The judge said: “It defies reason that Congress gave explicit instructions to suspend or debar government contractors who violate these government-specific labor laws only after a full hearing and final decision, but intended to leave the door open to government agencies to disqualify contractors from individual contract awards without any of these procedural protections.”

The 50,000 federal contractors and their uncounted subcontractors should, of course, follow the law, but the executive order is an open invitation to extortion and blackmail. It gives government agencies such as the National Labor Relations Board and the Occupational Safety and Health Administration the opportunity to influence the selection of contractors.

If contractors are considered to have “serious,” “repeated” or “willful” violations, they lose the opportunity to bid on contracts, or lose contracts if they have them. This is a loose standard, with possibilities for cronyism. For those with the right friends, violations may be considered less serious.

•••••

# Work required:
Please pick up the passage above on the executive order covering federal contractors' labor violations and continue it from its last sentence.

•••••

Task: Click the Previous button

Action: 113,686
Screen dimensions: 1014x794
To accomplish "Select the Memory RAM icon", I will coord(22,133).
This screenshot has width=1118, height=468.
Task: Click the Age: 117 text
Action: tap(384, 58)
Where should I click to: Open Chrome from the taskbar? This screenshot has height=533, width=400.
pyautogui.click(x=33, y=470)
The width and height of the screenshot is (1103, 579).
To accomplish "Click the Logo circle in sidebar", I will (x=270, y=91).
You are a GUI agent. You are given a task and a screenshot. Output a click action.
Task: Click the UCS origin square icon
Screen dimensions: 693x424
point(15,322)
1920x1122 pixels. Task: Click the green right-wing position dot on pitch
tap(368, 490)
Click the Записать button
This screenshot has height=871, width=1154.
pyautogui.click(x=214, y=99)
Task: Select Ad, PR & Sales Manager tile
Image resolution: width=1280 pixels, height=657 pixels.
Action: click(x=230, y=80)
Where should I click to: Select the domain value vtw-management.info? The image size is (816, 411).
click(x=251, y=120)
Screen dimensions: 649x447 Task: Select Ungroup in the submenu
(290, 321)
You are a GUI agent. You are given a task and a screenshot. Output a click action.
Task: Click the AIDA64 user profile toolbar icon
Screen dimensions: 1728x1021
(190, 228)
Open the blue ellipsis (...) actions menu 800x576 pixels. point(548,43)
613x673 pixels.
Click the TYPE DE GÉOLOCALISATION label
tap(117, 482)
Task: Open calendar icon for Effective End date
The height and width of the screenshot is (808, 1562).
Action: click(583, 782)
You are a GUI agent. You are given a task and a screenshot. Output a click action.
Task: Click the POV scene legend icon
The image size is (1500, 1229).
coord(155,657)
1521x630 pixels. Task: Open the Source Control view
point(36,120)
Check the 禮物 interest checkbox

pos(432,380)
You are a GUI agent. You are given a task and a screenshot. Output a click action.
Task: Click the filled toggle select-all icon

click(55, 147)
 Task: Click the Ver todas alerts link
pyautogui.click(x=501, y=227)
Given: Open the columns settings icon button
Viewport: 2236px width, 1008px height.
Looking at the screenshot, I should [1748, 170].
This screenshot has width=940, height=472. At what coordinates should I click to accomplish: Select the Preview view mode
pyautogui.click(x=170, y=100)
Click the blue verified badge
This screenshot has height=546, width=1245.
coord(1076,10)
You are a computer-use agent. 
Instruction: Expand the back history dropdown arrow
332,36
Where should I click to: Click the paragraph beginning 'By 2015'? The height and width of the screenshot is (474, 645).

•••••

# Exercise result:
Before the stay, companies with contracts of more than $50 million would have been required to disclose allegations of their violations over the past year to the Labor Department beginning Oct. 25. If the rule were to be fully phased in, on Oct. 25, 2017, all companies with contracts worth $500,000 or more, and potential subcontractors, would have to report allegations of their violations over the past two years (rising to three years in October 2018), and update this information every six months during the life of the contract.

The executive order would put pressure on companies to settle alleged violations, because a company could receive or keep a contract if it were to promise to reach an agreement in the future with the complaining agency. Dozens of federal offices, ranging from the Equal Employment Opportunity Commission to the Occupational Health and Safety Administration, would be able to have input into whether companies receive federal contracts.

The AFL-CIO called for this executive order in its 2008 recommendations to the Obama-Biden Transition Project. It proposed the creation of a “government-wide database, searchable by employer through a common identifier, of violations of federal law in actions brought against employers by administrative agencies.”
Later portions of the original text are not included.